|
|
|
Business |
Monday, Dec. 5
| By
.(JavaScript must be enabled to view this email address)
|
|

Kevin Whitener stands in front of the Fauquier Livestock Exchange in Marshall Wednesday, where he hopes to rebuild the Livestock Exchange Grill. Photo by Alisa Booze Troetschel.
|
It will cost about $400,000 to rebuild the restaurant at the Fauquier Livestock Exchange near Marshall, according to cook Kevin Whitener.
The popular restaurant had been damaged in a September 2010 fire that ravaged the livestock sales arena and a barn, both largely replaced with insurance money and some donations.
The construction budget didn’t include the cost of replacing the restaurant.
The original restaurant occupied part of a big white cinder-block building that housed the exchange’s office and the arena. But Whitener’s plan for the new place calls for a freestanding, 1,800-square-foot structure that, like the old space, would include 25 stools. Whitener would spearhead the fundraising effort and lease the new building from the exchange.
“As soon as we raise enough money, the building will take about six months to do,” he said.
Whitener hopes to reopen the restaurant in September 2012.

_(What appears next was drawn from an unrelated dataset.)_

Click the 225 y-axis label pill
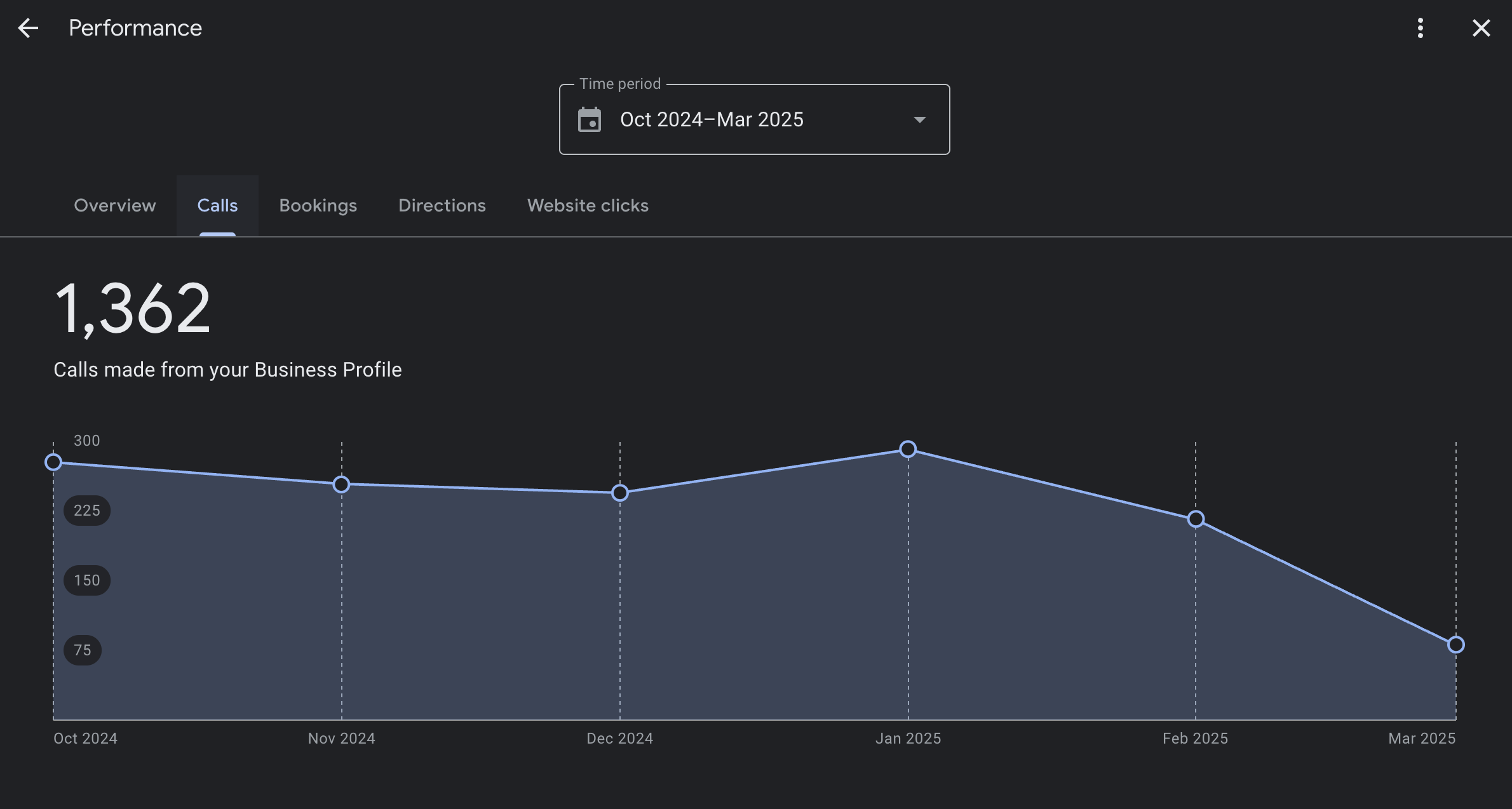Image resolution: width=1512 pixels, height=809 pixels. (x=87, y=511)
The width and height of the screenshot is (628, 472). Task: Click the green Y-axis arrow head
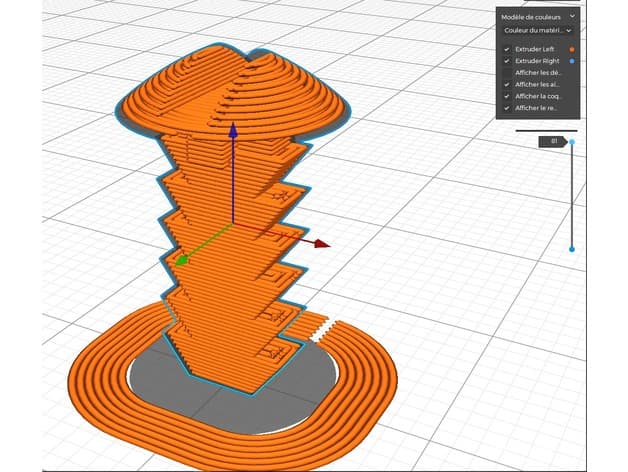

The exchange would do “a long-term lease at a very good rate for his effort in getting the building up and running,” said exchange board president Mark Seitz, a Broad Run cattle farmer. “The livestock exchange considers Kevin a big asset to our company.”
People often ask him about the reconstruction effort and the conversation often turns to Whitener and the restaurant, he said.
“That’s usually the question they ask,” Seitz said with a laugh. “A lot of people know Kevin. They ask when are you going to get the restaurant back.”
Whitener, who owned The Railstop Restaurant in The Plains, opened the livestock grill about 11 years ago.
After the September fire, he opened the grill and operated it through last January. He closed it that month so that demolition of the damaged building could begin.
The blaze killed 19 of 233 animals penned at the exchange at U.S. 55 and Route 709, which opened in April 1963.
About one-third of the barn’s capacity, room for about 600 animals, survived the fire. New construction will allow the exchange again to handle up to 1,800 animals.
The destroyed sales arena held 300 people. The new one will seat about 150. With the standing room area, it can accommodate about 300.
Nationwide Agribusiness insured the site and 10 buildings for $1.3 million.